Excerpted passage
Tuesday, January 5, 2021

This Incredible Peace

It's really amazing.

I don't feel overwhelmed anymore. I don't feel unhappy or lost anymore.

I no longer wonder what they future will hold for me. I know who my Father is.

There is no longer any sense of guilt. There is no longer any sense of shame.

I am not living in any kind of condemnation.

Romans 8:1 is a reality for me:

"There is no therefore condemnation to those who are in Christ Jesus." (Romans 8:1)

Amen!

I no longer fear what will happen to me. It's no longer about myself at all!

It's all about Him!

Jesus, it's all about YOU!

I see you so much more strongly than I ever have before.

I know that You live! No longer do I feel pushed, prodded, abused, bullied by my flesh, by my feelings. No longer do I worry about what is going to happen to me, based on my thoughts and feelings.

This is truly amazing.

All my cares, You have taught me to cast them on You! (1 Peter 5:6-7)

Truly, this is amazing!

There is no reason to panic at all. There is no reason to worry at all.

I consider the promises that you laid out in Isaiah 54:

"For the mountains shall depart, and the hills be removed; but my kindness shall not depart from thee, neither shall the covenant of my peace be removed, saith the LORD that hath mercy on thee." (Isaiah 54:10)



Mountains and hills are longstanding physical features on the planet. Yet even those large mounds will move at some point. However, God's covenant of grace will  never leave us. His kindness, His covenant of peace will never leave us. Amen!

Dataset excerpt
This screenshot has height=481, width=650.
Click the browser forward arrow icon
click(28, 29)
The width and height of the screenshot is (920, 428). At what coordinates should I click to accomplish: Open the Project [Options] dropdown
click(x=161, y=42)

Short task 1
From the devotional post, extract everything from "It's really amazing." down to "sense of shame.".
Short task 2
List every Bible reference that appears in parentheses in the devotional post.

Worked solution 1
It's really amazing.

I don't feel overwhelmed anymore. I don't feel unhappy or lost anymore.

I no longer wonder what they future will hold for me. I know who my Father is.

There is no longer any sense of guilt. There is no longer any sense of shame.

Worked solution 2
Romans 8:1
1 Peter 5:6-7
Isaiah 54:10